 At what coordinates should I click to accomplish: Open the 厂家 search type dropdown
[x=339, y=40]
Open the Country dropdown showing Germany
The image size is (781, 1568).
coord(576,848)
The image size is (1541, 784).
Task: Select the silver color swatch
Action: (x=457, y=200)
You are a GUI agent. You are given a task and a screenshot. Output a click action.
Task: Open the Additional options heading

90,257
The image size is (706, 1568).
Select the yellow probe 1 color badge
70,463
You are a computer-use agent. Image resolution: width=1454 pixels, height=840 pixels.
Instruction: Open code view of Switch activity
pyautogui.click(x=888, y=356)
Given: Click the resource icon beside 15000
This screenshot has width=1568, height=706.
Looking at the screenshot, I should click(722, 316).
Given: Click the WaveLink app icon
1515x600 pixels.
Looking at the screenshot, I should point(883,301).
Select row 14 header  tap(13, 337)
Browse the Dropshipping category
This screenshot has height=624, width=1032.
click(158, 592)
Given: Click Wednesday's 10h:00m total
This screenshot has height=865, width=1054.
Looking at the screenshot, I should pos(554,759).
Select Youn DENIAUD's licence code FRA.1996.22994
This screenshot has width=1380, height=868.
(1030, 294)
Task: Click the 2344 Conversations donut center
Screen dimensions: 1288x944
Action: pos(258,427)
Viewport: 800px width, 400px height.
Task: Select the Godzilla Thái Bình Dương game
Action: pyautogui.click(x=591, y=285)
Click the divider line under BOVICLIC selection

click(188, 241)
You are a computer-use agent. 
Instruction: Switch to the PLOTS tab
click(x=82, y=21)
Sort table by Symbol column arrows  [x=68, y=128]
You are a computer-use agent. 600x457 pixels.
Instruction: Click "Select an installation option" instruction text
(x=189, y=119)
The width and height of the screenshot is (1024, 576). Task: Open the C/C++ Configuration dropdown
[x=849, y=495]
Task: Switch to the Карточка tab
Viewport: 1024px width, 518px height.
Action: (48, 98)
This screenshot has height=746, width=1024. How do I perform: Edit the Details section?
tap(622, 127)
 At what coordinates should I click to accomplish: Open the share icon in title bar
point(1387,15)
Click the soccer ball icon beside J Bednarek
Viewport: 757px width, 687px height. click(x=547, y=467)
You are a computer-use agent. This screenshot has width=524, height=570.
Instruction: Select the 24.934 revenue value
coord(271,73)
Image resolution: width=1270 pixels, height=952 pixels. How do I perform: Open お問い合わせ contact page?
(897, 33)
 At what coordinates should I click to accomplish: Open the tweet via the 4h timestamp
++++++++++++++++++++
--- THE PROBLEM ---
Among the entries above, the lines between the ones containing "Task: Click the" and "You are a computer-use agent. This", inclusive, are to be transcribed exactly. No other line is to be given.

--- RESPONSE TO THE TASK ---
Task: Click the 2344 Conversations donut center
Screen dimensions: 1288x944
Action: pos(258,427)
Viewport: 800px width, 400px height.
Task: Select the Godzilla Thái Bình Dương game
Action: pyautogui.click(x=591, y=285)
Click the divider line under BOVICLIC selection

click(188, 241)
You are a computer-use agent. 
Instruction: Switch to the PLOTS tab
click(x=82, y=21)
Sort table by Symbol column arrows  [x=68, y=128]
You are a computer-use agent. 600x457 pixels.
Instruction: Click "Select an installation option" instruction text
(x=189, y=119)
The width and height of the screenshot is (1024, 576). Task: Open the C/C++ Configuration dropdown
[x=849, y=495]
Task: Switch to the Карточка tab
Viewport: 1024px width, 518px height.
Action: (48, 98)
This screenshot has height=746, width=1024. How do I perform: Edit the Details section?
tap(622, 127)
 At what coordinates should I click to accomplish: Open the share icon in title bar
point(1387,15)
Click the soccer ball icon beside J Bednarek
Viewport: 757px width, 687px height. click(x=547, y=467)
You are a computer-use agent. This screenshot has width=524, height=570.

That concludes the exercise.